Given passage:

────────────────────────────────────────

It provides a framework that lets you build Go applications in flow-based/dataflow/reactive programming style. A flow-based program is a graph of components which run in parallel and communicate by sending information packets through channels. You could surely achieve the same effect by writing plain Go code, but Flow-based programming (FBP) distinguishes 2 viewpoints in programming:
 - Graph view - what components the program consists of and how they are connected to each other. This is similar to DFD/SADT and is preferably represented by visual diagrams.
 - Component view - what inputs and outputs a component has and how it processes data. This viewpoint is focused on smaller entities which implement one specific function and the actual data processing code.

I'd describe major goals of Flow-based programming paradigm in general this way:
 * Concurrency by design, not by purpose. Operate with entities which work in parallel and share by communication by default.

────────────────────────────────────────

Dataset records:

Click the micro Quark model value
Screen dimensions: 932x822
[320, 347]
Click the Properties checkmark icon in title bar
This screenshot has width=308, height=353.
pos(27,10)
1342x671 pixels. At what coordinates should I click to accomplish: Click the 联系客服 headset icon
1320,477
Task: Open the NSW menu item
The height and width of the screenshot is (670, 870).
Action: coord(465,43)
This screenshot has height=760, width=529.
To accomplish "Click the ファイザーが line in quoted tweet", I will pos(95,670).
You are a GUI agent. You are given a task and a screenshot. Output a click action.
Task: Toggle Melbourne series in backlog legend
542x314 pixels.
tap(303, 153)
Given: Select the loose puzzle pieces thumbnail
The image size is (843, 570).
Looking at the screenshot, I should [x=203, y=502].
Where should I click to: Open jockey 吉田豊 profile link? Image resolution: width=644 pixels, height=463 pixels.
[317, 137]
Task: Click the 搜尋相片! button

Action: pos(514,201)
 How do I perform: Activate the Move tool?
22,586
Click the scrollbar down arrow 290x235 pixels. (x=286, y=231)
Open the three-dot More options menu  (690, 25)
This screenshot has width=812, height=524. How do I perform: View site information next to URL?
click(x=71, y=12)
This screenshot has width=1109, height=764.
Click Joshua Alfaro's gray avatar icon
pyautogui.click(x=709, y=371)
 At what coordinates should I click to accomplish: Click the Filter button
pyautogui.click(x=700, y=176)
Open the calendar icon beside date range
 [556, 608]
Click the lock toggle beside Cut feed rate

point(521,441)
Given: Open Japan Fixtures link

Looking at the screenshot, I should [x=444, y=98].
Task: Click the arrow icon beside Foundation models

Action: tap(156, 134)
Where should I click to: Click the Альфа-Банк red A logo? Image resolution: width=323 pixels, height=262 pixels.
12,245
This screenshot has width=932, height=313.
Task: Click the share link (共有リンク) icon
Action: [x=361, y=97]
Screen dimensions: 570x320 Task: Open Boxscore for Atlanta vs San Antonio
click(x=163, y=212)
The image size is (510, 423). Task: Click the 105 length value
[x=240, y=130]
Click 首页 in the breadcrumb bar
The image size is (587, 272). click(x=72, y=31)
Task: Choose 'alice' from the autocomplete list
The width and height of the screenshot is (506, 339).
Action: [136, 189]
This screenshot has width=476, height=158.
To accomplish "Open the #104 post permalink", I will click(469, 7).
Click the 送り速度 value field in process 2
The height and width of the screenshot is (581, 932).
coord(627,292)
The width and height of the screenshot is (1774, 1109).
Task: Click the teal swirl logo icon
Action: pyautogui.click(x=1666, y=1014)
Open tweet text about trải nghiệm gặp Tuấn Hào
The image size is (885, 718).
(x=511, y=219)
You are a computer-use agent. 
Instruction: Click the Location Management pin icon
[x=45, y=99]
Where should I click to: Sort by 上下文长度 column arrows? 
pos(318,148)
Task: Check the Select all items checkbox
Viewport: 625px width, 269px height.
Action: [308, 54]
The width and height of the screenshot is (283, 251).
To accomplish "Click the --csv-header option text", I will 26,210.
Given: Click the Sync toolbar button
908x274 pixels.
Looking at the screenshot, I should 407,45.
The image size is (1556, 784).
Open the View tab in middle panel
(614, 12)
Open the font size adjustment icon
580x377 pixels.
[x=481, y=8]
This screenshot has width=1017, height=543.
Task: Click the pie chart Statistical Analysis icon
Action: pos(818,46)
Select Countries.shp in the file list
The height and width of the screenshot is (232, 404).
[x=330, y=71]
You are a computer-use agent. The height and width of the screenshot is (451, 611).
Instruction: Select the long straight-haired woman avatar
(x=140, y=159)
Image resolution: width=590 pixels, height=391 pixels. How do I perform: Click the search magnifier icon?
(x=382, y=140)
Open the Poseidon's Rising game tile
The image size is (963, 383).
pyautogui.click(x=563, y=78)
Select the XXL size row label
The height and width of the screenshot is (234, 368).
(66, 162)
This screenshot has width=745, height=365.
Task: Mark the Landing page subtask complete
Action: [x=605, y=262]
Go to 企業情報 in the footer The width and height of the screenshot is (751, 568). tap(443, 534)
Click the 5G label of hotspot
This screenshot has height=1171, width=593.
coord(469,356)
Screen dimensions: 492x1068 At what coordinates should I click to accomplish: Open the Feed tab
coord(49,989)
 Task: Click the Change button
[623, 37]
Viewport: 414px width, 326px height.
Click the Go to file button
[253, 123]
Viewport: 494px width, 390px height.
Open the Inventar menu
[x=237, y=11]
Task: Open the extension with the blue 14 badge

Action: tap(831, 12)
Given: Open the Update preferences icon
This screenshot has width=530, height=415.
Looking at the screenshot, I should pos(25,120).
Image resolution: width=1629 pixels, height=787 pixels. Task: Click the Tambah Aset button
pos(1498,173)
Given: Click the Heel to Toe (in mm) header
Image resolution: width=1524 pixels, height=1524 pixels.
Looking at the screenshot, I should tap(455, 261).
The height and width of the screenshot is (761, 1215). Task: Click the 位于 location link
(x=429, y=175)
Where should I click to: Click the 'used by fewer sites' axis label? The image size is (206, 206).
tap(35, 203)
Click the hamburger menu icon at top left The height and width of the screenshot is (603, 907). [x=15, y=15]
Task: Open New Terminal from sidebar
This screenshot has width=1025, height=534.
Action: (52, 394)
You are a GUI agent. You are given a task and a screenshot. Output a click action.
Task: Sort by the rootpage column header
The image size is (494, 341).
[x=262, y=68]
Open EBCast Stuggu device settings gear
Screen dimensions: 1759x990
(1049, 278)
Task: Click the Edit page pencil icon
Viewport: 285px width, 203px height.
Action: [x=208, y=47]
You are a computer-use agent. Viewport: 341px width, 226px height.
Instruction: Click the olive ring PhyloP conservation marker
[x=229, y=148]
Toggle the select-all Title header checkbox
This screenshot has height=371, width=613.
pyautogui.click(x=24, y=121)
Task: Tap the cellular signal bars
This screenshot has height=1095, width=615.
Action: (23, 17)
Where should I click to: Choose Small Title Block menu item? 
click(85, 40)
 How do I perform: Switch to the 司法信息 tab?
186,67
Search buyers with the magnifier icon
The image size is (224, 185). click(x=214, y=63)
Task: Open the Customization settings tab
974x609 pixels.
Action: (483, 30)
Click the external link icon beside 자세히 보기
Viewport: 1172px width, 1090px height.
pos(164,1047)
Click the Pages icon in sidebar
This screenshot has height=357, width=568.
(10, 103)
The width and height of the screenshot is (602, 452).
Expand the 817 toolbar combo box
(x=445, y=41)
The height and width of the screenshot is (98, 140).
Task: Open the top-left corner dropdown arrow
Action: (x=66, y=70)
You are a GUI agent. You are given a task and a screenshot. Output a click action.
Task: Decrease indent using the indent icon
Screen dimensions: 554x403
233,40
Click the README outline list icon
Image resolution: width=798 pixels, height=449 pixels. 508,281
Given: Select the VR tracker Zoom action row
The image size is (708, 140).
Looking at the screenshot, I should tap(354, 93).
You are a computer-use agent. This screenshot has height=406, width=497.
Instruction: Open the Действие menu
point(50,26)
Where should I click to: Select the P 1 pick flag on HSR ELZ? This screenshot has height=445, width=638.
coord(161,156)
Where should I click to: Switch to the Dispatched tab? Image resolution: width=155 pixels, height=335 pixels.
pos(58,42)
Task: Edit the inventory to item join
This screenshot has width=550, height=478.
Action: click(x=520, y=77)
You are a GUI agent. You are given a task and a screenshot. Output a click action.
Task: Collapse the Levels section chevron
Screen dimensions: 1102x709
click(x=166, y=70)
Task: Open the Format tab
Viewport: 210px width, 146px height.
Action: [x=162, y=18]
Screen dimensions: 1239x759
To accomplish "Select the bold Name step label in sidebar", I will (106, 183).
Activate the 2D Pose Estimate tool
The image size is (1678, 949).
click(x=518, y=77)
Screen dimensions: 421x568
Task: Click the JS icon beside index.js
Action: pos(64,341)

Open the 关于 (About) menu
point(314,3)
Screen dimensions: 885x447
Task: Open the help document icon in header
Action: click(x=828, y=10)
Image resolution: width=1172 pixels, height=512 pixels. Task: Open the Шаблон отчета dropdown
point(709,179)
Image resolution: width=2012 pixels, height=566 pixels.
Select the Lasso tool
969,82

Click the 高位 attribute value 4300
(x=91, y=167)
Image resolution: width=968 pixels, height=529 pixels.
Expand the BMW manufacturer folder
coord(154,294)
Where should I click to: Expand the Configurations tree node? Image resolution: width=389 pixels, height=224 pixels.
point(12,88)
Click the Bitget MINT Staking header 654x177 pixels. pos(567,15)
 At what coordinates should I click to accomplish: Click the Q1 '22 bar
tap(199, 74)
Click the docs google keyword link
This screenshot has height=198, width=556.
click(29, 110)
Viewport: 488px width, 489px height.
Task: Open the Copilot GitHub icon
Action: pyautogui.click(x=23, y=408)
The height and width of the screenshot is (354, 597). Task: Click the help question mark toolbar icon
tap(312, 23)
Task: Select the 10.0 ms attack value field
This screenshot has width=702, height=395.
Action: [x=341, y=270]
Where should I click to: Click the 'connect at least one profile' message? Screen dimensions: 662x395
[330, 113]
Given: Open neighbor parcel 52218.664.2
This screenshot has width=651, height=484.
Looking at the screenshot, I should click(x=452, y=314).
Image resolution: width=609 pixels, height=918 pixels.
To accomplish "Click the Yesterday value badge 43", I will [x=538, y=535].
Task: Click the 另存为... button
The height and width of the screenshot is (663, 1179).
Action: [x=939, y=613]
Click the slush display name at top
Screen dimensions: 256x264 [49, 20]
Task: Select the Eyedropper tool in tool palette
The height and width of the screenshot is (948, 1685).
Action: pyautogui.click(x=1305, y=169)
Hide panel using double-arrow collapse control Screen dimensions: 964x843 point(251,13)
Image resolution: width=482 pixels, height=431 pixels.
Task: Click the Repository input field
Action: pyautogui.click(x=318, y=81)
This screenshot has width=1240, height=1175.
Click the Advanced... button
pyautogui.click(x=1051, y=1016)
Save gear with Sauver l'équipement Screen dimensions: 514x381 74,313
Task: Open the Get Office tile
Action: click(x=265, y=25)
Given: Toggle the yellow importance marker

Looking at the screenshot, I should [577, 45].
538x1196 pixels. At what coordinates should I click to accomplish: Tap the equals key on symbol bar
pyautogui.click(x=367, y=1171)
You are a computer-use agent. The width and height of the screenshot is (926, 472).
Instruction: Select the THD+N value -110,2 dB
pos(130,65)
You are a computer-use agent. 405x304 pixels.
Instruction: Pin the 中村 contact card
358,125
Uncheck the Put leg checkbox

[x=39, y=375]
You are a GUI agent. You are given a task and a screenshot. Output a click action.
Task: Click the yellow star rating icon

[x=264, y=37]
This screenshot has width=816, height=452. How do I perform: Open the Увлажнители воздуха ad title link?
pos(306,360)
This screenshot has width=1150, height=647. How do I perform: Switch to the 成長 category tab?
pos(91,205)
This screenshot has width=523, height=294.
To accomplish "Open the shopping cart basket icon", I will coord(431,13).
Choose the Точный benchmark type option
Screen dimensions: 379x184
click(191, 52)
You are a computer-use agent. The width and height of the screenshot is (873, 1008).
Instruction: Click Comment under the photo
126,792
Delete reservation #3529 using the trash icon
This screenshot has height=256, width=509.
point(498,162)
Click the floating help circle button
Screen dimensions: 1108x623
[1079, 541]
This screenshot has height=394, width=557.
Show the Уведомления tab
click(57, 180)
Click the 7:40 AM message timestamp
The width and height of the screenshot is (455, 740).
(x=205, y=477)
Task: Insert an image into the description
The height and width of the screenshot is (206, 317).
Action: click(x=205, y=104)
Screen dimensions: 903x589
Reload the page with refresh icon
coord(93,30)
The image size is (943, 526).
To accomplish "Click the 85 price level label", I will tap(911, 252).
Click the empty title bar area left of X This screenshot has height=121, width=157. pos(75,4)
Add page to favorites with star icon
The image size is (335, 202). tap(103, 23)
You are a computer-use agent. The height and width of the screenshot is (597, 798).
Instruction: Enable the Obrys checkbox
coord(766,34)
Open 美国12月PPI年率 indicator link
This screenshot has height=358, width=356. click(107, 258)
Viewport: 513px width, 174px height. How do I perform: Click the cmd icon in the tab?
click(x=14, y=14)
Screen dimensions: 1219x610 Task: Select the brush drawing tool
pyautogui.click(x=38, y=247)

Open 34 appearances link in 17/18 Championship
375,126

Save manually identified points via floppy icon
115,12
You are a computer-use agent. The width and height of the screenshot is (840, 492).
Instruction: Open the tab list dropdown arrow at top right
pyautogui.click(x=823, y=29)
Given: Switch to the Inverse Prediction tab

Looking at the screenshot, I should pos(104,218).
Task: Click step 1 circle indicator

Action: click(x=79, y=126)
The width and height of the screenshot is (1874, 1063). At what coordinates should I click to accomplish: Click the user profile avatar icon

────────────────────────────────────────

Tasks:
**1)** Summarize the passage on flow-based programming in Go in two sentences.
**2)** According to the passage on flow-based programming in Go, in which programming styles can the framework be used to build Go applications? List every one.

Set of answers:
**1)** A framework lets you build Go applications in a flow-based, dataflow, or reactive style, where a program is a graph of parallel components that communicate by sending information packets through channels. Flow-based programming separates a graph view of components and their connections from a component view of each component's inputs, outputs, and data processing, and one of its major goals is concurrency by design.

**2)**
- Flow-based
- Dataflow
- Reactive